5/10/2010

Lena Horne - The Original Hollywood Activist



Singer, dancer and actress Lena Horne passed away last night in New York at the age of 92. Horne is best known for using her entertainment career to move forward civil rights for African-Americans.

She toured as a featured singer with a white band in 1940, a first for an African-American, according to her biography. She was also one of the first blacks to sign a long-term movie contract with a major Hollywood studio when she joined MGM in 1942.

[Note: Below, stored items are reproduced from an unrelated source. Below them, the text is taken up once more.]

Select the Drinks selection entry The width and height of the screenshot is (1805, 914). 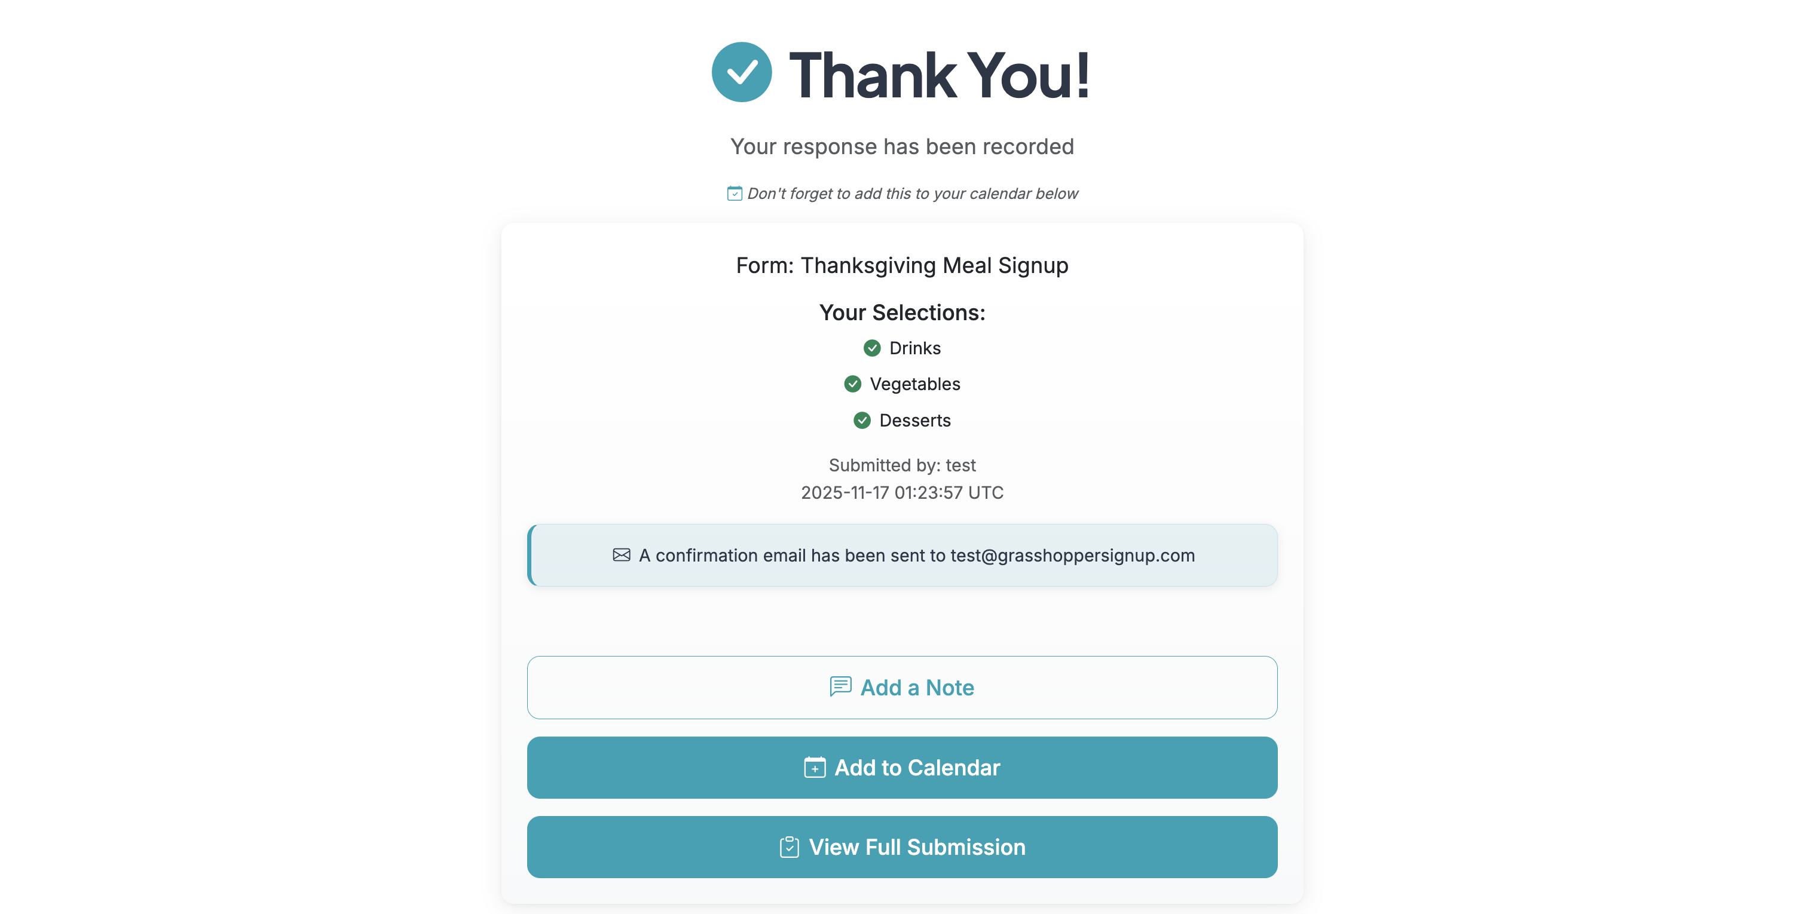[x=914, y=347]
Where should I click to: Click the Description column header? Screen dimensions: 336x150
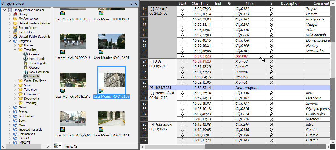coord(290,4)
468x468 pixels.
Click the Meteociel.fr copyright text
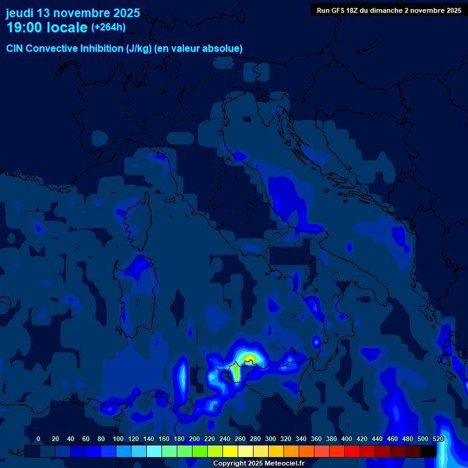pyautogui.click(x=258, y=463)
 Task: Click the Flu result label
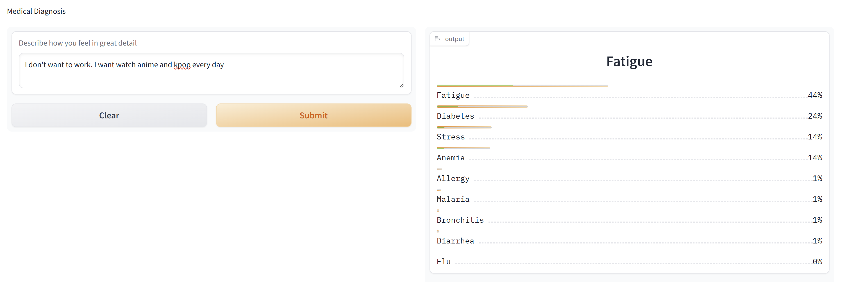pyautogui.click(x=444, y=262)
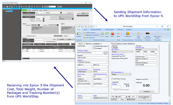This screenshot has width=173, height=105.
Task: Expand the Bill Transportation To dropdown
Action: click(x=121, y=74)
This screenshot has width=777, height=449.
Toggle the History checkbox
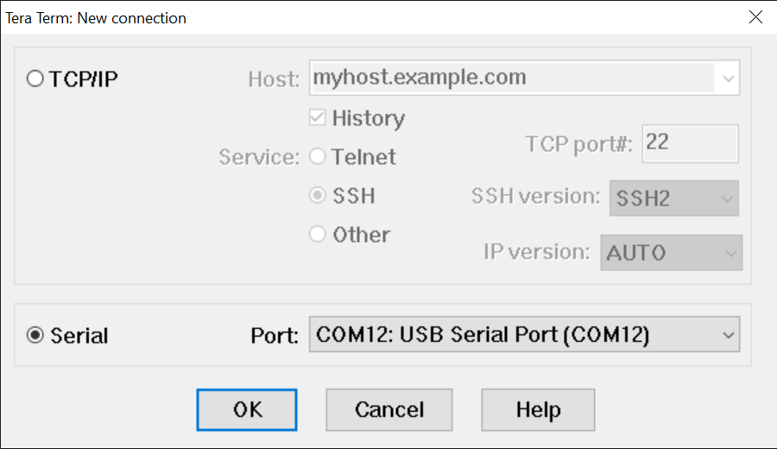point(317,118)
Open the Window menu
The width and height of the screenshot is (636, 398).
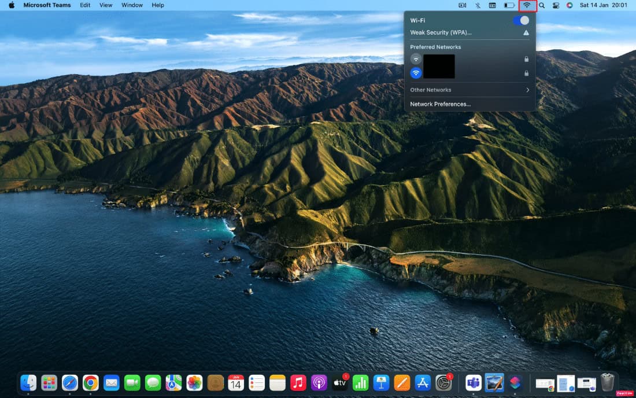(x=132, y=5)
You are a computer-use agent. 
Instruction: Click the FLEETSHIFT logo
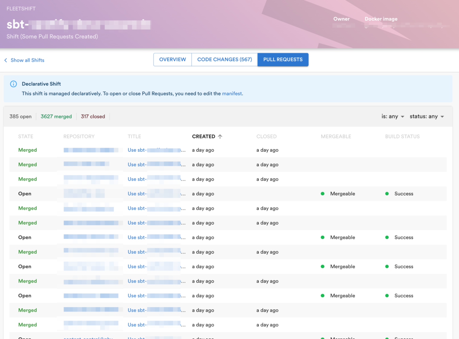[x=21, y=9]
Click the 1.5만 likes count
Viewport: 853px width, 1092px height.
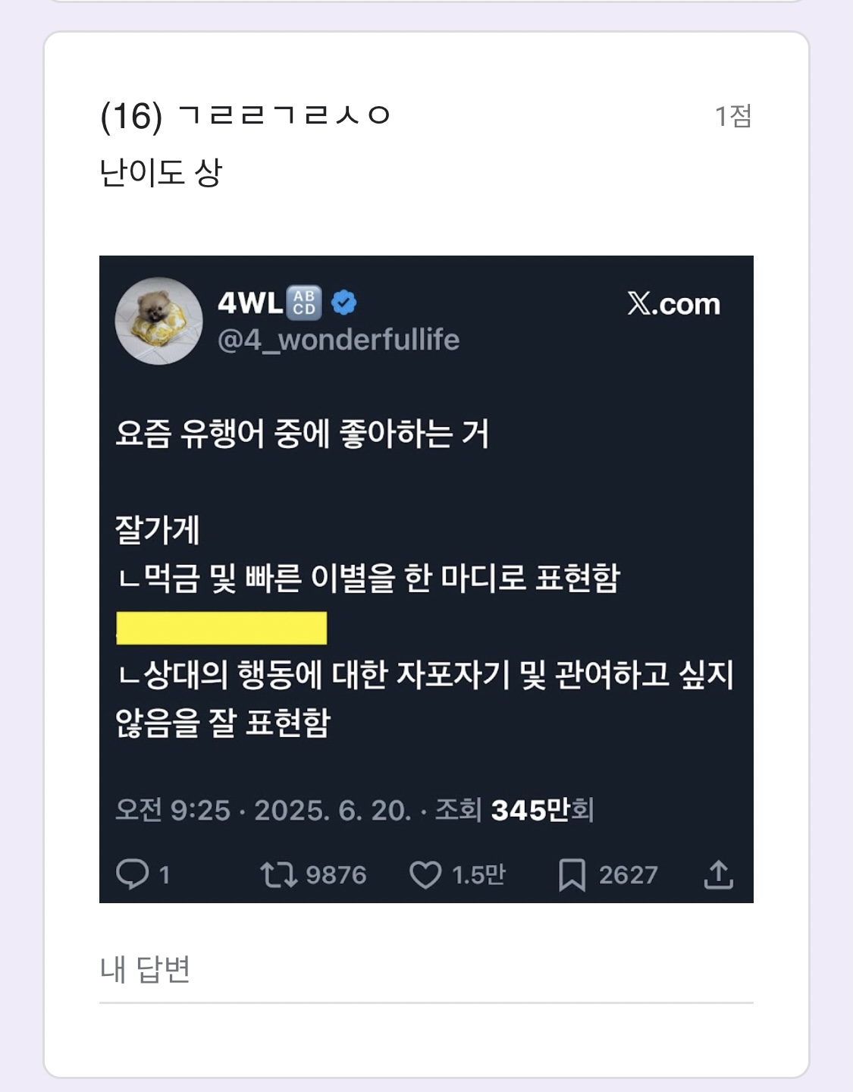tap(478, 875)
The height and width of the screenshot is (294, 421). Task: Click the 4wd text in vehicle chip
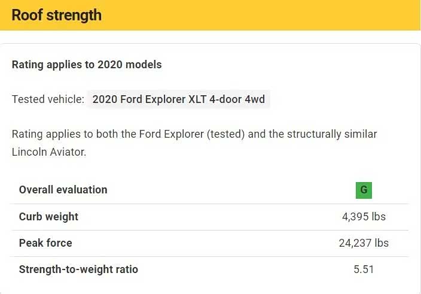click(x=255, y=99)
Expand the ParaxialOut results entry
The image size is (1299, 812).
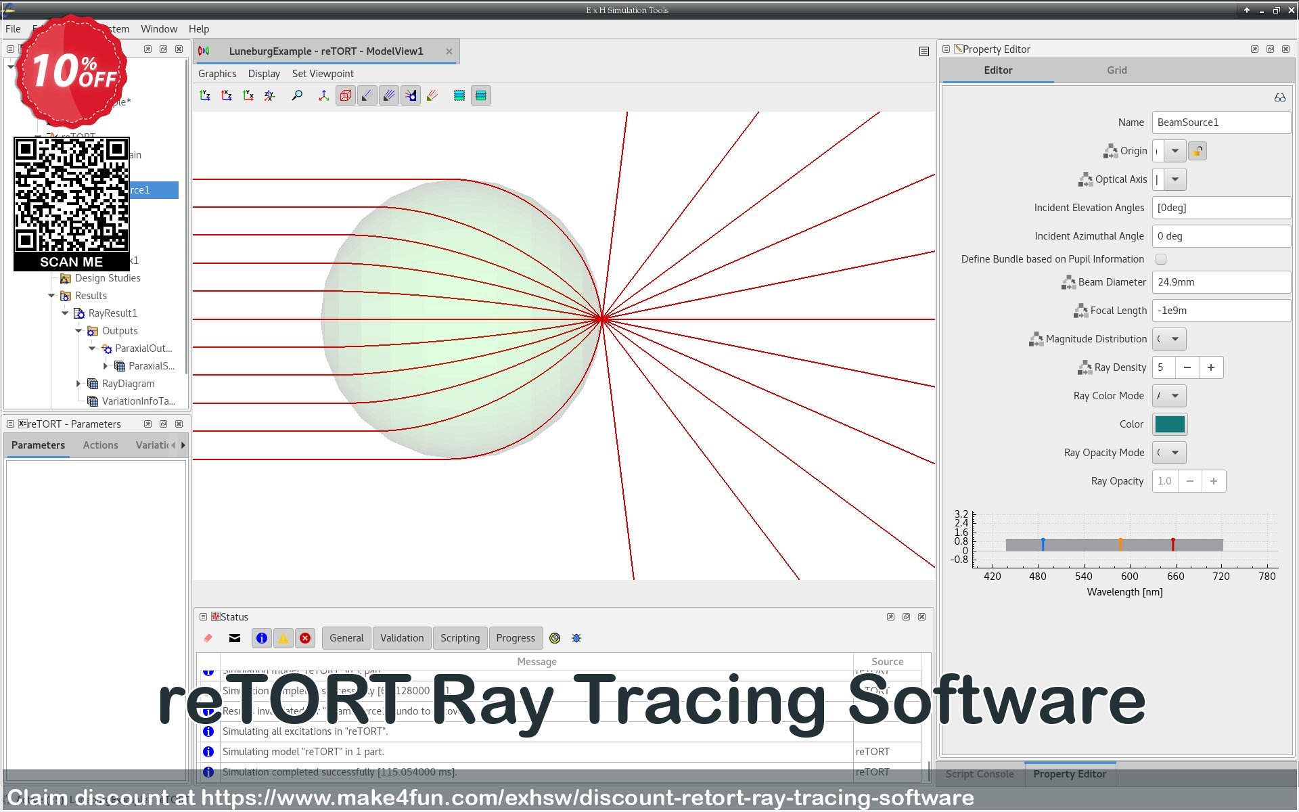coord(91,348)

But she was also known for her activism in other areas.

From Wikipedia:

Horne was long involved with the Civil Rights movement. In 1941, she sang at Cafe Society and worked with Paul Robeson, a singer who also combated American racial discrimination. During World War II, when entertaining the troops for the USO, she refused to perform "for segregated audiences or for groups in which German POWs were seated in front of African American servicemen", according to her Kennedy Center biography. Since the US Army refused to allow integrated audiences, she wound up putting on a show for a mixed audience of black US soldiers and white German POWs. She was at an NAACP rally with Medgar Evers in Jackson, Mississippi, the weekend before Evers was assassinated. She also met President John F. Kennedy at the White House two days before he was assassinated. She was at the March on Washington and spoke and performed on behalf of the NAACP, SNCC and the National Council of Negro Women. She also worked with Eleanor Roosevelt to pass anti-lynching laws. She was a member of the prominent organization Delta Sigma Theta Sorority, Incorporated.